# Part of a data file
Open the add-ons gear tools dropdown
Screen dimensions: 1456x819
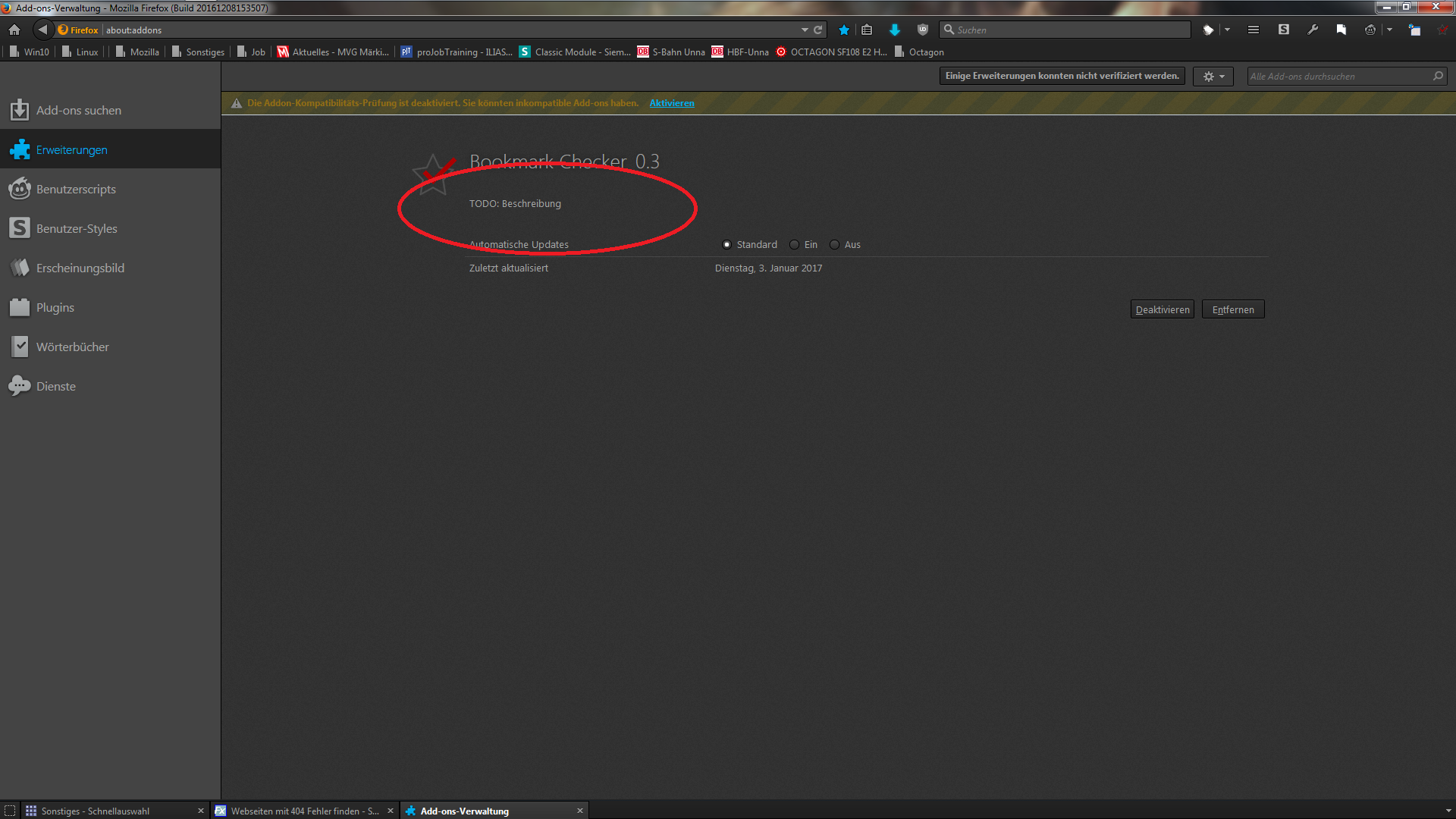click(x=1213, y=77)
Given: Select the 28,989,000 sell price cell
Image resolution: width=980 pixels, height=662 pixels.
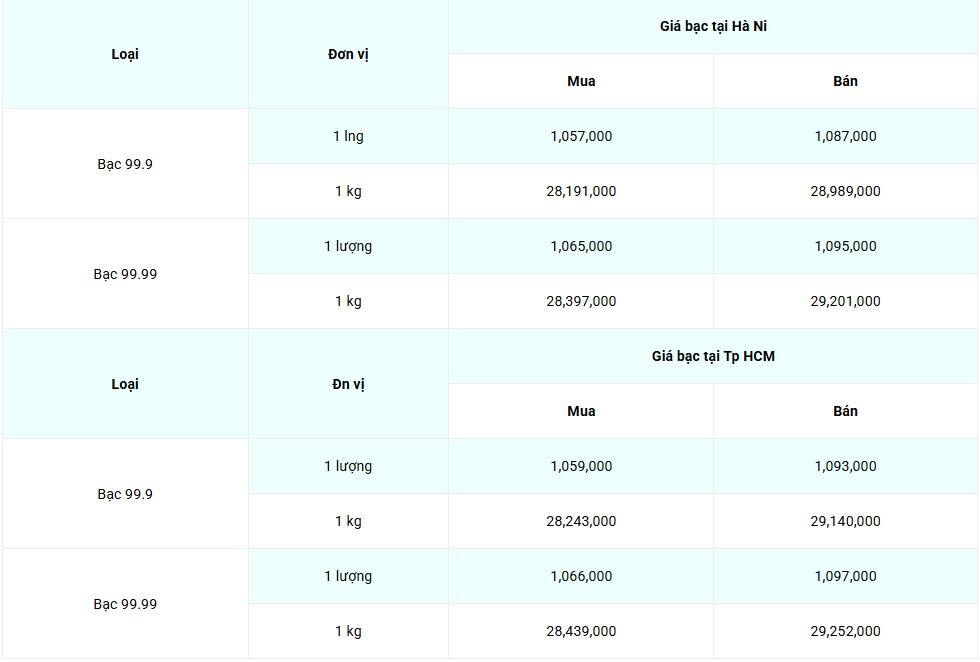Looking at the screenshot, I should click(845, 191).
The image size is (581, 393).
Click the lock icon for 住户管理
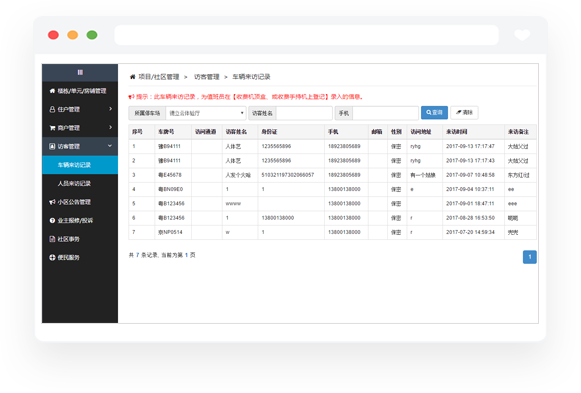coord(52,109)
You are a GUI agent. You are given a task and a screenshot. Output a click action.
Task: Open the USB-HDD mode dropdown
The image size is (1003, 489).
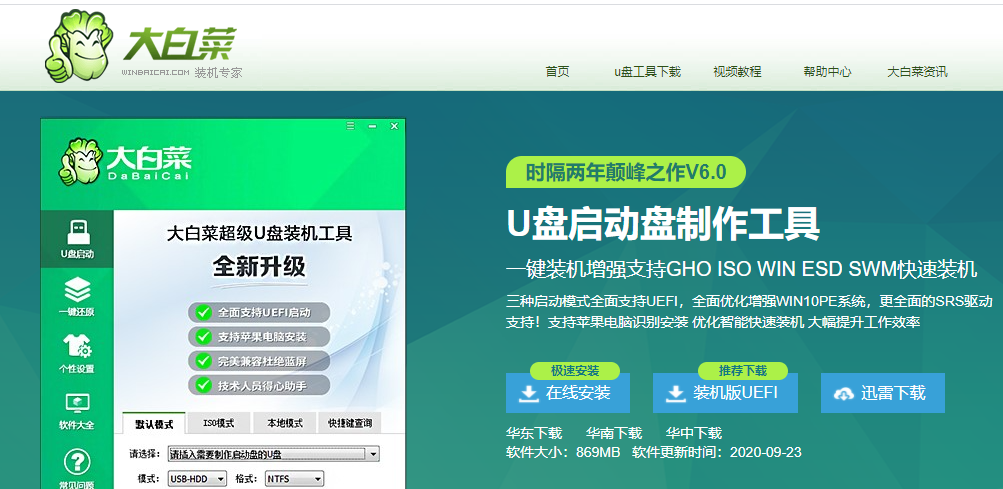(220, 479)
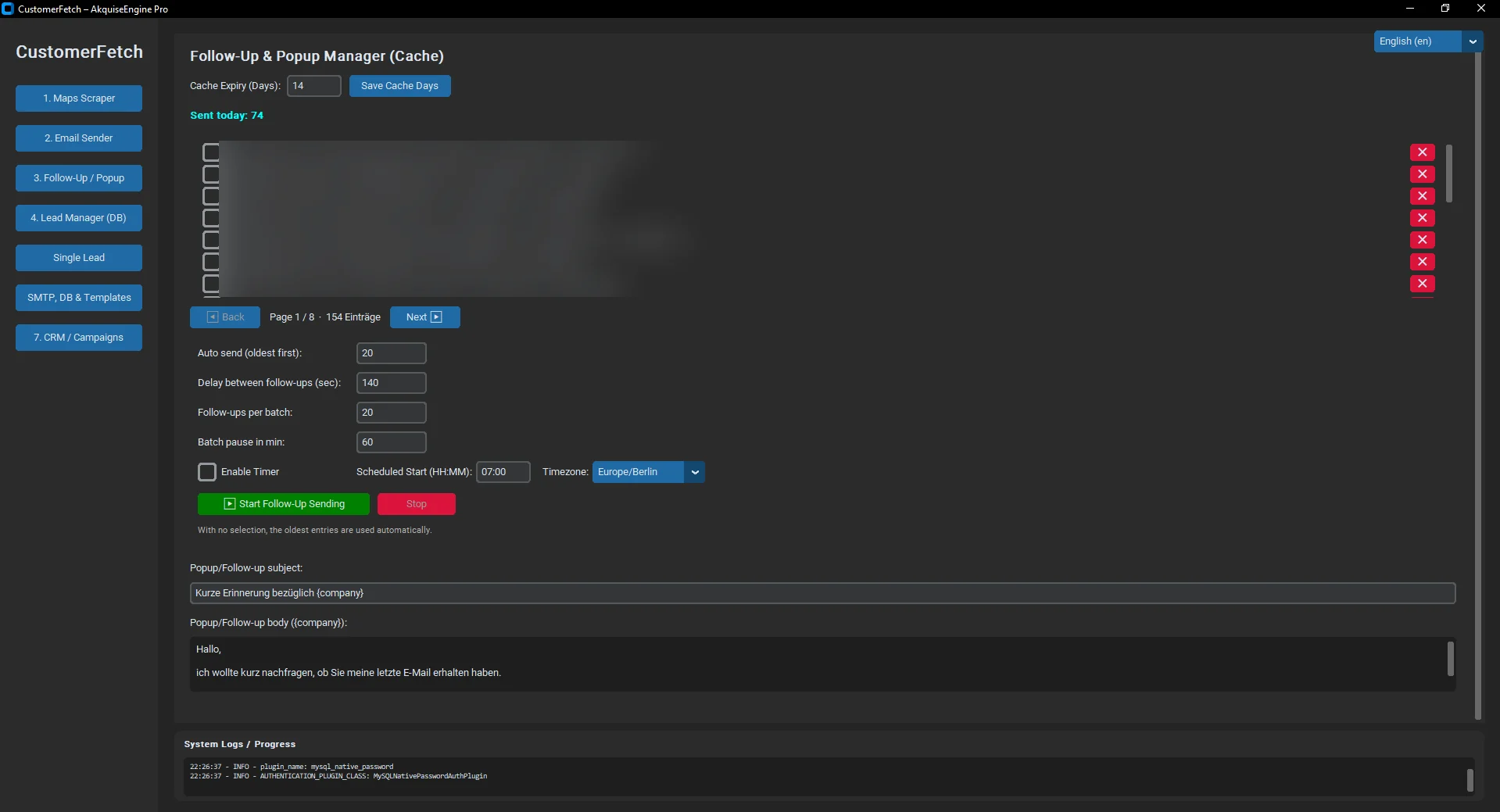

# Brief
Quote the records word for word, starting at the line that contains "The image size is (581, 393)." and continuing to the end of the records, including both ends. Leave the pictures out of your answer.

# The result
The image size is (581, 393).
Click the lock icon for 住户管理
coord(52,109)
You are a GUI agent. You are given a task and a screenshot. Output a click action.
Task: Open the USB-HDD mode dropdown
The image size is (1003, 489).
(220, 479)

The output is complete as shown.